## WHAT IS EXPECTED
Write out the entries word for word, starting at the first line and ending at the line that contains "pos(229,105)", with both of those lines included.

[Entries for locating described items]
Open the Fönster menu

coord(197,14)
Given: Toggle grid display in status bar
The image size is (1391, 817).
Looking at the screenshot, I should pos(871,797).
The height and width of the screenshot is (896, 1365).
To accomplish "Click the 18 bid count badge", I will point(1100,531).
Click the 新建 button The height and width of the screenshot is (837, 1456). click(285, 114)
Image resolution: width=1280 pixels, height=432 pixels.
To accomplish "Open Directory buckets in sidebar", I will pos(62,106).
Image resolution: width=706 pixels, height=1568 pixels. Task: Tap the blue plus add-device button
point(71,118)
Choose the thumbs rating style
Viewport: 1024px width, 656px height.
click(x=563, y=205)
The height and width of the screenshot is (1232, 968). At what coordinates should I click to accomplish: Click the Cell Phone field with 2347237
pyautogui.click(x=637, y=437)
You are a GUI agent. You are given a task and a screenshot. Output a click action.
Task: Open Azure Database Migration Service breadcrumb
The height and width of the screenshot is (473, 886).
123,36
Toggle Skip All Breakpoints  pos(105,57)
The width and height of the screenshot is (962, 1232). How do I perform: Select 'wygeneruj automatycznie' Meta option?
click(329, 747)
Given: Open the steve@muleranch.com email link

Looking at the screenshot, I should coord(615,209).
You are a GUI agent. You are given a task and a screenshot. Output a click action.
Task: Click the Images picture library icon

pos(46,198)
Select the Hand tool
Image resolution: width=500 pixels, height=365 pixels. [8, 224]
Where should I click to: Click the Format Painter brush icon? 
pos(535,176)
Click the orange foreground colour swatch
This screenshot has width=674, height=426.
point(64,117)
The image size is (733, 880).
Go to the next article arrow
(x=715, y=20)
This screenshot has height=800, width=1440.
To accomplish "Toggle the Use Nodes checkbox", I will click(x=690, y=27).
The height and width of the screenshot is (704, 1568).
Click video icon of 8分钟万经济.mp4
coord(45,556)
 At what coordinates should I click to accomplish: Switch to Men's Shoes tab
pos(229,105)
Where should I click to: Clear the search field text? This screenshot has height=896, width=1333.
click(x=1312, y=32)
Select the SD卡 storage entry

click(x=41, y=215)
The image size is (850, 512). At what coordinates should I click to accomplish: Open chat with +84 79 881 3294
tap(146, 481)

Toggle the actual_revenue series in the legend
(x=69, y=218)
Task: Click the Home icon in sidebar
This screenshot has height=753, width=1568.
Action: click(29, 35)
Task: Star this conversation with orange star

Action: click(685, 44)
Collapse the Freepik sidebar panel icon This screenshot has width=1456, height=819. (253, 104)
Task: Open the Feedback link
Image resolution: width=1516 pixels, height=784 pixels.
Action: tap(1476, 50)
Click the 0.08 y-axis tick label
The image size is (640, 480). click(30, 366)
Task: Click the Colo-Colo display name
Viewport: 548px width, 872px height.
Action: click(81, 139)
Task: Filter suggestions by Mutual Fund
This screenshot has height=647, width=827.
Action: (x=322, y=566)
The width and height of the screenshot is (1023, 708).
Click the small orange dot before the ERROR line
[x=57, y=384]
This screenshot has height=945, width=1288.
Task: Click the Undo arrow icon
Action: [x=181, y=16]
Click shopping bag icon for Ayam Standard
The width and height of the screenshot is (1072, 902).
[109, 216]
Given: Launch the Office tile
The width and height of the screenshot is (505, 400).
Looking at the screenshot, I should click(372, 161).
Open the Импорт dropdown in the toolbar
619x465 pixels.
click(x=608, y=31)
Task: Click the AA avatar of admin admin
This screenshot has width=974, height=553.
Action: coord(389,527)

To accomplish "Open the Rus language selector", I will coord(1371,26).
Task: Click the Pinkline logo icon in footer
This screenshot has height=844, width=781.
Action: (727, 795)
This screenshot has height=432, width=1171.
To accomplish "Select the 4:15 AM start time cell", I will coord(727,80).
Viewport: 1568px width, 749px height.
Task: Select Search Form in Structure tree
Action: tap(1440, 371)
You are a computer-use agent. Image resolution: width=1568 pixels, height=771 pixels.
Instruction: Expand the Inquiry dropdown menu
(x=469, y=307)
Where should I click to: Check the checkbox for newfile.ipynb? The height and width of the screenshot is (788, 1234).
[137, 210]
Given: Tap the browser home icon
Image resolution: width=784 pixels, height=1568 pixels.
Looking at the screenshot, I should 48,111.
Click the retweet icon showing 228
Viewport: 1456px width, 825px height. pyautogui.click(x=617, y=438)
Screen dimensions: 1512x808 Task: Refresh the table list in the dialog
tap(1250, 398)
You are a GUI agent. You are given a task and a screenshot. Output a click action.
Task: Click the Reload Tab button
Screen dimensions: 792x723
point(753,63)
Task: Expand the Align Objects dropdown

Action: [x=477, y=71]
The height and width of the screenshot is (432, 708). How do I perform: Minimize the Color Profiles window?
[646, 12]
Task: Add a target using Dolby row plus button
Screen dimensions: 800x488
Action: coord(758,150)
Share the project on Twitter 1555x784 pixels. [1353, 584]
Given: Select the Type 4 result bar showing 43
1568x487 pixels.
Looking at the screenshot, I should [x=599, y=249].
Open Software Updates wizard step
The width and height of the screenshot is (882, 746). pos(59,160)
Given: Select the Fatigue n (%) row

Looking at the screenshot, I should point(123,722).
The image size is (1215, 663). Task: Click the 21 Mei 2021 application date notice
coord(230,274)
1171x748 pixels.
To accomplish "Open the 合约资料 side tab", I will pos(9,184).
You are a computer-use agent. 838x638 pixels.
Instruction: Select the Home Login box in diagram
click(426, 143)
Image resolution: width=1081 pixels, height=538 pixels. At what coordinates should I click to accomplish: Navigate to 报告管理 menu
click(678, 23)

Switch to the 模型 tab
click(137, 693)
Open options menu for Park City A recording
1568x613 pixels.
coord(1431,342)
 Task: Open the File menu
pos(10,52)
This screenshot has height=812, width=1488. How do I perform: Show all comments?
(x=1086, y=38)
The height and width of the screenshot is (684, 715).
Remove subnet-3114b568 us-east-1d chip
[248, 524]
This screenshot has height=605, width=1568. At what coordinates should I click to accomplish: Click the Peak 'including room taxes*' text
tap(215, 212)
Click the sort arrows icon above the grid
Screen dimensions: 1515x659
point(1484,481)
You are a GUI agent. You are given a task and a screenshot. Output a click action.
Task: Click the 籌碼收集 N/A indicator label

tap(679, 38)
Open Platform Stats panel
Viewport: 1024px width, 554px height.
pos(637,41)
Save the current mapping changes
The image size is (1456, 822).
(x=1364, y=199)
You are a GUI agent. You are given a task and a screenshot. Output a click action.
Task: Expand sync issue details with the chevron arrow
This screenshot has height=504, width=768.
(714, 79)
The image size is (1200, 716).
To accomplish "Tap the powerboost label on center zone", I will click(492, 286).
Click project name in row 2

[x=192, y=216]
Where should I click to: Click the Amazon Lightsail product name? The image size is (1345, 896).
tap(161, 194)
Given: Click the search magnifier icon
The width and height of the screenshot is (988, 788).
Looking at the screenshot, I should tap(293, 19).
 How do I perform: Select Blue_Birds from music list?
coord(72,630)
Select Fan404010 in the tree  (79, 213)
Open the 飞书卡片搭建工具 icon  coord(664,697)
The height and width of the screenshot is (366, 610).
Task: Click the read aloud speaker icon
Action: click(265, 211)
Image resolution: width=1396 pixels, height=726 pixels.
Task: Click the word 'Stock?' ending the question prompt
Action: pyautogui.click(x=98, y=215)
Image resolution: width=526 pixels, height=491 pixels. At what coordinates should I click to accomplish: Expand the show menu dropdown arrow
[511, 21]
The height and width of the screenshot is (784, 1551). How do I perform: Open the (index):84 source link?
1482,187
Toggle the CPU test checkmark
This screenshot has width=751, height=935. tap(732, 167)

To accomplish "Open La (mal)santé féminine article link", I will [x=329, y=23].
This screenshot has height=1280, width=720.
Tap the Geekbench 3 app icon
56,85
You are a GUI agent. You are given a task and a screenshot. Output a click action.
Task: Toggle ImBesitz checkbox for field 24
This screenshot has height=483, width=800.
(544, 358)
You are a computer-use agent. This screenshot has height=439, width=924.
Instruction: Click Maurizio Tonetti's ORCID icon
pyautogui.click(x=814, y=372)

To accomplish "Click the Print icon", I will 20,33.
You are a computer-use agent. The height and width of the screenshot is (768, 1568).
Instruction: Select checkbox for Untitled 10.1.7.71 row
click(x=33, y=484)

## EXPECTED ANSWER
Open the Fönster menu

coord(197,14)
Given: Toggle grid display in status bar
The image size is (1391, 817).
Looking at the screenshot, I should pos(871,797).
The height and width of the screenshot is (896, 1365).
To accomplish "Click the 18 bid count badge", I will point(1100,531).
Click the 新建 button The height and width of the screenshot is (837, 1456). click(285, 114)
Image resolution: width=1280 pixels, height=432 pixels.
To accomplish "Open Directory buckets in sidebar", I will pos(62,106).
Image resolution: width=706 pixels, height=1568 pixels. Task: Tap the blue plus add-device button
point(71,118)
Choose the thumbs rating style
Viewport: 1024px width, 656px height.
click(x=563, y=205)
The height and width of the screenshot is (1232, 968). At what coordinates should I click to accomplish: Click the Cell Phone field with 2347237
pyautogui.click(x=637, y=437)
You are a GUI agent. You are given a task and a screenshot. Output a click action.
Task: Open Azure Database Migration Service breadcrumb
The height and width of the screenshot is (473, 886).
123,36
Toggle Skip All Breakpoints  pos(105,57)
The width and height of the screenshot is (962, 1232). How do I perform: Select 'wygeneruj automatycznie' Meta option?
click(329, 747)
Given: Open the steve@muleranch.com email link

Looking at the screenshot, I should coord(615,209).
You are a GUI agent. You are given a task and a screenshot. Output a click action.
Task: Click the Images picture library icon

pos(46,198)
Select the Hand tool
Image resolution: width=500 pixels, height=365 pixels. [8, 224]
Where should I click to: Click the Format Painter brush icon? 
pos(535,176)
Click the orange foreground colour swatch
This screenshot has width=674, height=426.
point(64,117)
The image size is (733, 880).
Go to the next article arrow
(x=715, y=20)
This screenshot has height=800, width=1440.
To accomplish "Toggle the Use Nodes checkbox", I will click(x=690, y=27).
The height and width of the screenshot is (704, 1568).
Click video icon of 8分钟万经济.mp4
coord(45,556)
 At what coordinates should I click to accomplish: Switch to Men's Shoes tab
pos(229,105)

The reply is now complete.